Pakistan – Une modification de la loi sur le blasphème en débat au Sénat

Le débat portant sur la modification de la loi sur le blasphème a débuté devant le Sénat pakistanais. La loi actuelle, composée par les articles du Code pénal, punit l’outrage à l’islam de peines allant de la réclusion à perpétuité à la peine de mort.

Une première tentatitve avait déjà été faite en 2007, mais la proposition fut immédiatement bloquée par le Ministre des Affaires parlementaires de l’époque, Sher Afgan Niazi, par crainte de heurter les sentiments des musulmans, en faisant appel au principe selon lequel « aucune loi ne doit contredire la loi islamique ».
En 2010, ce fut au tour de la parlementaire Sherry Rehman du Pakistan People’s Party de présenter une nouvelle proposition de loi visant à modifier la loi sur le blasphème, mais elle fut menacée de mort et contrainte à retirer le texte.
Après les homicides du gouverneur du Pendjab, Salmaan Taseer, et du Ministre fédéral chargé des minorités, le catholique Shahbaz Bhatti, qui avaient défendu publiquement Asia Bibi, le débat cessa de nouveau et le Sénateur Farhatullah Baber porte maintenant de nouveau le thème à l’attention du Parlement.
Des tentatives visant à bloquer la possible modification de la loi ont cependant immédiatement été enregistrées . Maître Nadeem Siddiqi a présenté hier un recours devant la Haute Cour de Lahore, critiquant le Sénateur Baber et demandant à la Cour d’interrompre le débat en ce que « le Parlement ne peut faire une loi contraire aux principes islamiques », recours que la Cour devrait examiner dans les deux prochaine semaines.

Entrées de données enregistrées
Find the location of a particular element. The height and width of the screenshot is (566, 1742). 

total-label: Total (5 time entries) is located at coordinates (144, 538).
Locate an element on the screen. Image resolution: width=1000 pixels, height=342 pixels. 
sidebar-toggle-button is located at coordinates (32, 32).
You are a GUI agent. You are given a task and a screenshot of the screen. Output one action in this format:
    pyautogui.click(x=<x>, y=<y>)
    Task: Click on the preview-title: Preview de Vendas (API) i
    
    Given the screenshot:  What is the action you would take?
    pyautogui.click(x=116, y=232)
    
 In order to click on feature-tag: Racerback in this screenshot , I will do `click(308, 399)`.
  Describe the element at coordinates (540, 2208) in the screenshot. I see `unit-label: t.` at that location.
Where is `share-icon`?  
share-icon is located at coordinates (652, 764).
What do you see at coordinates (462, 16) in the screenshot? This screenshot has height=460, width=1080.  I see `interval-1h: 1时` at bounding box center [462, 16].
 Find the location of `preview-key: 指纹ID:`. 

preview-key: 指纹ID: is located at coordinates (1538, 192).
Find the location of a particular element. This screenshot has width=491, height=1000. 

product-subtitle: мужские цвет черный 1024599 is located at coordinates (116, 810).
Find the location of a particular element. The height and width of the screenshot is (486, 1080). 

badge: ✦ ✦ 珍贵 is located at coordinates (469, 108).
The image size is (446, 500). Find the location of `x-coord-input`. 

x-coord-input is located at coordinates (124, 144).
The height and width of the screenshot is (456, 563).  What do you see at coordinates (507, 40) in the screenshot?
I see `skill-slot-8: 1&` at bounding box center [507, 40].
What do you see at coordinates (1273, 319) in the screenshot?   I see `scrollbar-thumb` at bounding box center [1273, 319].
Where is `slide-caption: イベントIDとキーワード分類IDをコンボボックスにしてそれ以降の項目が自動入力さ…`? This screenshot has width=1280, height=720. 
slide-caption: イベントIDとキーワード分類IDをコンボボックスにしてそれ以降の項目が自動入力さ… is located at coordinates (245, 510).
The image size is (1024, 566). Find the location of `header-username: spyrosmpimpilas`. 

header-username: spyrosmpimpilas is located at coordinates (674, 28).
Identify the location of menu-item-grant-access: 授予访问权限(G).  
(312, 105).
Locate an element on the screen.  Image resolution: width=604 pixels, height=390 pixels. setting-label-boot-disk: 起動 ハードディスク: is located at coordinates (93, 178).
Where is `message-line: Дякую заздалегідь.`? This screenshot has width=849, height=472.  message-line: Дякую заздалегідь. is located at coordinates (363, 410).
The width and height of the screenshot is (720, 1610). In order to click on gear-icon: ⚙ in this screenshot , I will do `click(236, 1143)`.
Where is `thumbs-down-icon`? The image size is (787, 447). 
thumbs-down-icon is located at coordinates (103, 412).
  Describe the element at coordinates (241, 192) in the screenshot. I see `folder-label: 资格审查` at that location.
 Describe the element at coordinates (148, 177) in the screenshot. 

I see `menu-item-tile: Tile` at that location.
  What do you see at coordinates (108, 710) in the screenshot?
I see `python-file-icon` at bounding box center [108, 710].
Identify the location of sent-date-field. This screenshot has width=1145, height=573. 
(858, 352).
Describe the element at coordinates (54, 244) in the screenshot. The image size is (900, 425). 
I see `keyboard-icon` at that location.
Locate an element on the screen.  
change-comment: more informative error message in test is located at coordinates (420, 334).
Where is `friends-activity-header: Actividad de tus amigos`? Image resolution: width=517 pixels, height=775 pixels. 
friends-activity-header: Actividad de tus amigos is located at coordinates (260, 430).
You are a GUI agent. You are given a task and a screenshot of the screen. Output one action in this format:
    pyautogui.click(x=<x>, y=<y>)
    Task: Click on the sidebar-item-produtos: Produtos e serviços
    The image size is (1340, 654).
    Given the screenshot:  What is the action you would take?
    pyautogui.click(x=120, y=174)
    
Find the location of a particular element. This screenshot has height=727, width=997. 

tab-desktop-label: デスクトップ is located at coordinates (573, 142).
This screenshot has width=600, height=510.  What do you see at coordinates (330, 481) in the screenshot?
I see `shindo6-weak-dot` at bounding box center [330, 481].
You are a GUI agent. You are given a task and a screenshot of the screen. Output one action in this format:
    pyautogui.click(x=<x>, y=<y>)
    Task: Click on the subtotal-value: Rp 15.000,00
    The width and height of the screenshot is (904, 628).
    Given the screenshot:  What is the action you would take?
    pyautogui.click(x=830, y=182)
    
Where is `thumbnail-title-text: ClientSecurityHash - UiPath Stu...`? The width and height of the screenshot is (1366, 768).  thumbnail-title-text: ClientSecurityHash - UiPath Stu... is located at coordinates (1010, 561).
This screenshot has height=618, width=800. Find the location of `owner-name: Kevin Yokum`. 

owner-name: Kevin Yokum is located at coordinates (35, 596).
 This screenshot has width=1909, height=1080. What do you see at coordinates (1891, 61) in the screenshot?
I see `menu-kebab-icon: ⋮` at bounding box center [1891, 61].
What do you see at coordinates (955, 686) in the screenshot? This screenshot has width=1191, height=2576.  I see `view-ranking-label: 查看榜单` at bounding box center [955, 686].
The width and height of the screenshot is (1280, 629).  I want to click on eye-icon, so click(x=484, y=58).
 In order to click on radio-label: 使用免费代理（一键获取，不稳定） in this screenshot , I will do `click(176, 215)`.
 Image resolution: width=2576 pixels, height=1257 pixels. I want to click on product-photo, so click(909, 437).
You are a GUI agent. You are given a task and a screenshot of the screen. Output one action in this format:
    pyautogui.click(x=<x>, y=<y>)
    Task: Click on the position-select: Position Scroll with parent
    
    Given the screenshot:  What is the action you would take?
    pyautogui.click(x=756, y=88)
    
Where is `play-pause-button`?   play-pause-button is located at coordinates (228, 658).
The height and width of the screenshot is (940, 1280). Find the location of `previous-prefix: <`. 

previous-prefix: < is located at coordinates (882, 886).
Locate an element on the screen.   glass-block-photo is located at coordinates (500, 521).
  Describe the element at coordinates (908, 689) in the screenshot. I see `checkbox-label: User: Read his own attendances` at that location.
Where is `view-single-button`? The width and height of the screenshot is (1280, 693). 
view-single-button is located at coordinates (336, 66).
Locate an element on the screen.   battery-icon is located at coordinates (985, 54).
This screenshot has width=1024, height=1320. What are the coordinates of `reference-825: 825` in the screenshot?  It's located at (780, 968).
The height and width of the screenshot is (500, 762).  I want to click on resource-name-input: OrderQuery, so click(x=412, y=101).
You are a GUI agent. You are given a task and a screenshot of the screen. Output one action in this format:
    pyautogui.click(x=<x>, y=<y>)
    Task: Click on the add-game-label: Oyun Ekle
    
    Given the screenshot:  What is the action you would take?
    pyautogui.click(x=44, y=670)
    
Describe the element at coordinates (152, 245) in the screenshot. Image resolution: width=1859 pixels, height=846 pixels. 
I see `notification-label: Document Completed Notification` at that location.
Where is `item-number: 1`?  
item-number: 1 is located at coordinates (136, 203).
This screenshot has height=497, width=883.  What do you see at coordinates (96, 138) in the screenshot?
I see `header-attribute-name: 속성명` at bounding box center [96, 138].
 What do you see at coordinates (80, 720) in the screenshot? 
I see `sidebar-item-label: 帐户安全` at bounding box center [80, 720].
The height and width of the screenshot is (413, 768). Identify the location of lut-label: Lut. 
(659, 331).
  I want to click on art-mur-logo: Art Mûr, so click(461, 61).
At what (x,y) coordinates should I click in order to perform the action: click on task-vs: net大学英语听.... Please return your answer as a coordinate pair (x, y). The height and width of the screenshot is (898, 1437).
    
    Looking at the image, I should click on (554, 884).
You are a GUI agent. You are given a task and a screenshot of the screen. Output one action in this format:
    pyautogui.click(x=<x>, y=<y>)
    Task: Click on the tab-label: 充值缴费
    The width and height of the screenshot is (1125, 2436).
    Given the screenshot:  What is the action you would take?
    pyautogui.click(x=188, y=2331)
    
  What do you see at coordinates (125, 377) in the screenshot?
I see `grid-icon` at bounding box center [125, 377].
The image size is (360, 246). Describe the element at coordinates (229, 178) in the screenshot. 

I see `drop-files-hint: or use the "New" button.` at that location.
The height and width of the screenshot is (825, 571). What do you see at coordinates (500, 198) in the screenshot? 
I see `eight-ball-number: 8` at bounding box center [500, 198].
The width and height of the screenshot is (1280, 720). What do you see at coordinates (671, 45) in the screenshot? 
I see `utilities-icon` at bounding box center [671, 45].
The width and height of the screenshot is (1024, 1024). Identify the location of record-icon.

**Travail à faire:** Reprenez l’article ci-dessus sur le débat autour de la loi pakistanaise relative au blasphème et poursuivez-en la rédaction à la suite de sa dernière phrase.

**Réponse rédigée:**
« L’usage impropre de la loi sur le blasphème fait souffrir de nombreux innocents, de toute foi, et se retourne souvent contre les chrétiens et les membres des autres minorités religieuses. Des centaines de pakistanais languissent dans les prisons pendant des années pour des crimes qu’ils n’ont jamais commis. Asia Bibi est peut-être l’exemple le plus connu de la manière dont cette loi est utilisée pour frapper les minorités » affirme une note de l’ONG Centre for Legal Aid, Assistance and Settlement (CLAAS).
« La loi sur le blasphème viole clairement les droits fondamentaux internationaux, tels que le droit à la vie, à la liberté de credo, à la liberté d’expression et de conscience. Il est urgent de réaligner la loi pakistanaise sur les traités internationaux ratifiés par le gouvernement pakistanais » affirme Maître Nasir Saeed, avocat chrétien et responsable de CLAAS. « Nous tous qui nous opposons à la loi sur le blasphème au Pakistan – poursuit-il – sommes appelés à prier pour la protection de ceux qui s’exposent au Parlement, afin que les efforts de la Commission soient féconds et que le gouvernement s’engage à modifier la loi sur le blasphème, mettant un terme à son usage impropre. En réformant cette loi, le Pakistan démontrera au monde qu’il est une nation responsable qui se préoccupe des minorités, croit et promeut l’égalité, la paix et la justice » conclut-il.